_Problem to solve_
Restate the whole listing exactly.

_Data under study_

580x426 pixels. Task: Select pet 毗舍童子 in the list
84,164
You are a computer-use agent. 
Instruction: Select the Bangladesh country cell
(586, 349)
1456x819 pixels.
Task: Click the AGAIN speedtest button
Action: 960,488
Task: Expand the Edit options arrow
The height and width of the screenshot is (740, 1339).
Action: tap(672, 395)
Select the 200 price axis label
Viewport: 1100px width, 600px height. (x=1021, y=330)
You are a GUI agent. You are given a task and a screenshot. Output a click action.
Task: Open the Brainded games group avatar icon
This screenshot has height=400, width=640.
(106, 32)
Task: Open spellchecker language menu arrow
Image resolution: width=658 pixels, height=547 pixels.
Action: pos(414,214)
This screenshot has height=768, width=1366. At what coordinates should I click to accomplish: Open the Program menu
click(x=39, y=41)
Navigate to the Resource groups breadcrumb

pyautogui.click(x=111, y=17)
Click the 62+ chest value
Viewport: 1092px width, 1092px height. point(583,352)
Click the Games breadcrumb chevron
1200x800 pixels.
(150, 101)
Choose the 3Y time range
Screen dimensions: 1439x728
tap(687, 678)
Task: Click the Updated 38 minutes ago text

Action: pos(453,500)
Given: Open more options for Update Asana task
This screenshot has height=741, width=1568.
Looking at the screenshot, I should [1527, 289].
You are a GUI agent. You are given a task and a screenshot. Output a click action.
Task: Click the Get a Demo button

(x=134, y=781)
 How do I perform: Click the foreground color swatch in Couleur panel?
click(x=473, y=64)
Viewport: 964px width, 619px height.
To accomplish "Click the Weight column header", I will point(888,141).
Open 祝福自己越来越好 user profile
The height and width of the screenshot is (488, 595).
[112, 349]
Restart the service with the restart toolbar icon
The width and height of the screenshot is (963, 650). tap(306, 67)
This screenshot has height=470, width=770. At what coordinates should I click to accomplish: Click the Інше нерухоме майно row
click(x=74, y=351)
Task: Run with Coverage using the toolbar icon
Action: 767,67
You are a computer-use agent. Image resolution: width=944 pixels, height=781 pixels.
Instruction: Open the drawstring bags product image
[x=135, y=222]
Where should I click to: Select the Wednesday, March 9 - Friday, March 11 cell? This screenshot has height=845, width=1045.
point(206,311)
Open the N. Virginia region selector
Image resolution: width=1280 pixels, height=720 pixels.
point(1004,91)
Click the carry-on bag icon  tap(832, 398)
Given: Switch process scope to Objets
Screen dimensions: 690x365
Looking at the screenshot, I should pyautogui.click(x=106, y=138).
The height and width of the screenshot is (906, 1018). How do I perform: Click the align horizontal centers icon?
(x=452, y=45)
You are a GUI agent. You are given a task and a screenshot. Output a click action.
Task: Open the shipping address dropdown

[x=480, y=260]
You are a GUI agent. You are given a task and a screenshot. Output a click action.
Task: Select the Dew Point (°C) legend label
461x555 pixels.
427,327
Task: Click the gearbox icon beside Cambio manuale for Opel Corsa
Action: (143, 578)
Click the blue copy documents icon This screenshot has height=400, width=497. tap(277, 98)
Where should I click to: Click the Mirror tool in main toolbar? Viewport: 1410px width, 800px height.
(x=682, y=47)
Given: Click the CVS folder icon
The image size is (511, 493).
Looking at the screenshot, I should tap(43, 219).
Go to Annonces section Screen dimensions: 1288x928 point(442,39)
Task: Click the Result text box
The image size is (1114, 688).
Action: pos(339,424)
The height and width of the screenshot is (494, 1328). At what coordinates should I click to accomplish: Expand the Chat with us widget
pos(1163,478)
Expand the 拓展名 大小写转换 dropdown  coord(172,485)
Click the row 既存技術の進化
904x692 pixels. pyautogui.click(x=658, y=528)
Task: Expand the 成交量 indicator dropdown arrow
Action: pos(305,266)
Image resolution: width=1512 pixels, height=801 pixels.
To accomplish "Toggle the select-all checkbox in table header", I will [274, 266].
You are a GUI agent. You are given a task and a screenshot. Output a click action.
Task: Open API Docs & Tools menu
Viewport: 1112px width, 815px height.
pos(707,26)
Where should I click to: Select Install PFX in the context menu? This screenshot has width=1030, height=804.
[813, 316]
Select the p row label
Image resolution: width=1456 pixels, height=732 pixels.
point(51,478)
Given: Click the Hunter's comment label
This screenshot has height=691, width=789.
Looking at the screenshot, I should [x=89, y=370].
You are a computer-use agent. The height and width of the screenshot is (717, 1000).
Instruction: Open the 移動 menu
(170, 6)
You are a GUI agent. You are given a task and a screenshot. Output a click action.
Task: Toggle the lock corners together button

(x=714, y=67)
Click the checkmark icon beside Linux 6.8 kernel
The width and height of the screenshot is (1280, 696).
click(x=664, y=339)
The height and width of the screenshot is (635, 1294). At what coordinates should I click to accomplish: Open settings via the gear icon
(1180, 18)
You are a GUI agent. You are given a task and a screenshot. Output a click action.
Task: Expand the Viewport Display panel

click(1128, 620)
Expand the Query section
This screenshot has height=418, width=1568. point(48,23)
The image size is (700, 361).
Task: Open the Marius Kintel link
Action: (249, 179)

_Reply_
580x426 pixels. Task: Select pet 毗舍童子 in the list
84,164
You are a computer-use agent. 
Instruction: Select the Bangladesh country cell
(586, 349)
1456x819 pixels.
Task: Click the AGAIN speedtest button
Action: 960,488
Task: Expand the Edit options arrow
The height and width of the screenshot is (740, 1339).
Action: tap(672, 395)
Select the 200 price axis label
Viewport: 1100px width, 600px height. (x=1021, y=330)
You are a GUI agent. You are given a task and a screenshot. Output a click action.
Task: Open the Brainded games group avatar icon
This screenshot has height=400, width=640.
(106, 32)
Task: Open spellchecker language menu arrow
Image resolution: width=658 pixels, height=547 pixels.
Action: pos(414,214)
This screenshot has height=768, width=1366. At what coordinates should I click to accomplish: Open the Program menu
click(x=39, y=41)
Navigate to the Resource groups breadcrumb

pyautogui.click(x=111, y=17)
Click the 62+ chest value
Viewport: 1092px width, 1092px height. point(583,352)
Click the Games breadcrumb chevron
1200x800 pixels.
(150, 101)
Choose the 3Y time range
Screen dimensions: 1439x728
tap(687, 678)
Task: Click the Updated 38 minutes ago text

Action: pos(453,500)
Given: Open more options for Update Asana task
This screenshot has height=741, width=1568.
Looking at the screenshot, I should [1527, 289].
You are a GUI agent. You are given a task and a screenshot. Output a click action.
Task: Click the Get a Demo button

(x=134, y=781)
 How do I perform: Click the foreground color swatch in Couleur panel?
click(x=473, y=64)
Viewport: 964px width, 619px height.
To accomplish "Click the Weight column header", I will point(888,141).
Open 祝福自己越来越好 user profile
The height and width of the screenshot is (488, 595).
[112, 349]
Restart the service with the restart toolbar icon
The width and height of the screenshot is (963, 650). tap(306, 67)
This screenshot has height=470, width=770. At what coordinates should I click to accomplish: Click the Інше нерухоме майно row
click(x=74, y=351)
Task: Run with Coverage using the toolbar icon
Action: 767,67
You are a computer-use agent. Image resolution: width=944 pixels, height=781 pixels.
Instruction: Open the drawstring bags product image
[x=135, y=222]
Where should I click to: Select the Wednesday, March 9 - Friday, March 11 cell? This screenshot has height=845, width=1045.
point(206,311)
Open the N. Virginia region selector
Image resolution: width=1280 pixels, height=720 pixels.
point(1004,91)
Click the carry-on bag icon  tap(832, 398)
Given: Switch process scope to Objets
Screen dimensions: 690x365
Looking at the screenshot, I should pyautogui.click(x=106, y=138).
The height and width of the screenshot is (906, 1018). How do I perform: Click the align horizontal centers icon?
(x=452, y=45)
You are a GUI agent. You are given a task and a screenshot. Output a click action.
Task: Open the shipping address dropdown

[x=480, y=260]
You are a GUI agent. You are given a task and a screenshot. Output a click action.
Task: Select the Dew Point (°C) legend label
461x555 pixels.
427,327
Task: Click the gearbox icon beside Cambio manuale for Opel Corsa
Action: (143, 578)
Click the blue copy documents icon This screenshot has height=400, width=497. tap(277, 98)
Where should I click to: Click the Mirror tool in main toolbar? Viewport: 1410px width, 800px height.
(x=682, y=47)
Given: Click the CVS folder icon
The image size is (511, 493).
Looking at the screenshot, I should tap(43, 219).
Go to Annonces section Screen dimensions: 1288x928 point(442,39)
Task: Click the Result text box
The image size is (1114, 688).
Action: pos(339,424)
The height and width of the screenshot is (494, 1328). At what coordinates should I click to accomplish: Expand the Chat with us widget
pos(1163,478)
Expand the 拓展名 大小写转换 dropdown  coord(172,485)
Click the row 既存技術の進化
904x692 pixels. pyautogui.click(x=658, y=528)
Task: Expand the 成交量 indicator dropdown arrow
Action: pos(305,266)
Image resolution: width=1512 pixels, height=801 pixels.
To accomplish "Toggle the select-all checkbox in table header", I will [274, 266].
You are a GUI agent. You are given a task and a screenshot. Output a click action.
Task: Open API Docs & Tools menu
Viewport: 1112px width, 815px height.
pos(707,26)
Where should I click to: Select Install PFX in the context menu? This screenshot has width=1030, height=804.
[813, 316]
Select the p row label
Image resolution: width=1456 pixels, height=732 pixels.
point(51,478)
Given: Click the Hunter's comment label
This screenshot has height=691, width=789.
Looking at the screenshot, I should [x=89, y=370].
You are a computer-use agent. The height and width of the screenshot is (717, 1000).
Instruction: Open the 移動 menu
(170, 6)
You are a GUI agent. You are given a task and a screenshot. Output a click action.
Task: Toggle the lock corners together button

(x=714, y=67)
Click the checkmark icon beside Linux 6.8 kernel
The width and height of the screenshot is (1280, 696).
click(x=664, y=339)
The height and width of the screenshot is (635, 1294). At what coordinates should I click to accomplish: Open settings via the gear icon
(1180, 18)
You are a GUI agent. You are given a task and a screenshot. Output a click action.
Task: Expand the Viewport Display panel

click(1128, 620)
Expand the Query section
This screenshot has height=418, width=1568. point(48,23)
The image size is (700, 361).
Task: Open the Marius Kintel link
Action: (249, 179)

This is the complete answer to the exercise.